You rely on your feet in order to get from one place to the other. It’s for this reason exactly why feeling numbness in them can be quite bothersome and oftentimes alarming.
This article well get you introduced to some of the common reasons for foot numbness, so don’t stop reading now.
In some instances, the problem may go away on its own after a while. There are cases, however, in which numbness in your feet can be blamed on a chronic health issue. More often than not, the problem may progress or worsen over time if it stems from a long-term disease unless its root cause is managed effectively.
Aside from numbness, it’s also very much possible for it to be accompanied by other sensations such as heaviness, weakness and tingling. It’s important to report all of the symptoms you are encountering to your doctor in order to help him or her identify the reason why your feet feel numb.
Let us now take a look at some of the things that can cause numbness in your feet:
Sometimes your feet can feel numb after crossing your legs, sitting or kneeling for a long time. There is no need to worry if apparently it is your posture that can be blamed for the problem — that numbness will go away as soon as unnecessary pressure on the nerves is eliminated and proper blood circulation to your lower extremities is reestablished.
Are you fond of wearing tight shoes for the sake of looking trendy? Then you can hold that desire of yours to become a head-turner accountable for your foot numbness.
One very common cause of numbness in the feet that comes into being often is diabetes. Such is due to the fact that poor management of blood sugar levels can wreak havoc on the peripheral nerves, or nerves that are outside of the brain and spine such as those that are situated in your lower extremities.

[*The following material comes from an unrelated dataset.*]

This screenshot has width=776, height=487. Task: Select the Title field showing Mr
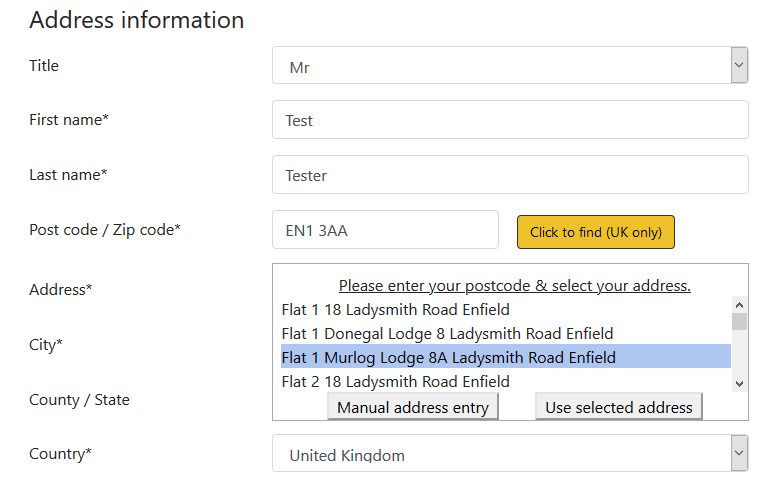tap(510, 65)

Needless to say, it’s of utmost importance for you to put your diabetes under control by taking your medications and following the lifestyle and dietary changes your doctor recommends.
Short for peripheral artery disease, PAD is characterized by poor blood circulation to the legs and feet. More often than not, the blame can be placed on the narrowing of the arteries as a result of accumulation of plaque in them. Foot numbness, which is oftentimes accompanied by pain and cramping, is commonly experienced when walking or taking the stairs. The symptoms typically subside a few minutes after resting.
Treatment for PAD often includes administration of anti-clotting or cholesterol-lowering drugs. Doing some dietary and lifestyle changes such as quitting smoking and eliminating excess weight is also part of the treatment plan.
Speaking of lifestyle, individuals who consume alcoholic beverages in excessive amounts are at high risk of experiencing numbness in their feet. That’s because too much alcohol can lead to a deficiency in B vitamins, and this is something that can cause damage to the peripheral nerves.
It goes without saying that consuming alcohol in great moderation is a step that has to be taken if foot numbness is due to alcoholism. Opting for a diet that’s high in B vitamins or supplementing with vitamins B1, B6 and B12 is a good idea.
There are a few other things that can cause your feet to feel numb, and they can range anywhere from fibromyalgia, multiple sclerosis to the presence of abnormal growths such as tumors. Definitely, you should step foot inside the office or clinic of a doctor if you are experiencing foot numbness and it’s already keeping you from having a productive day.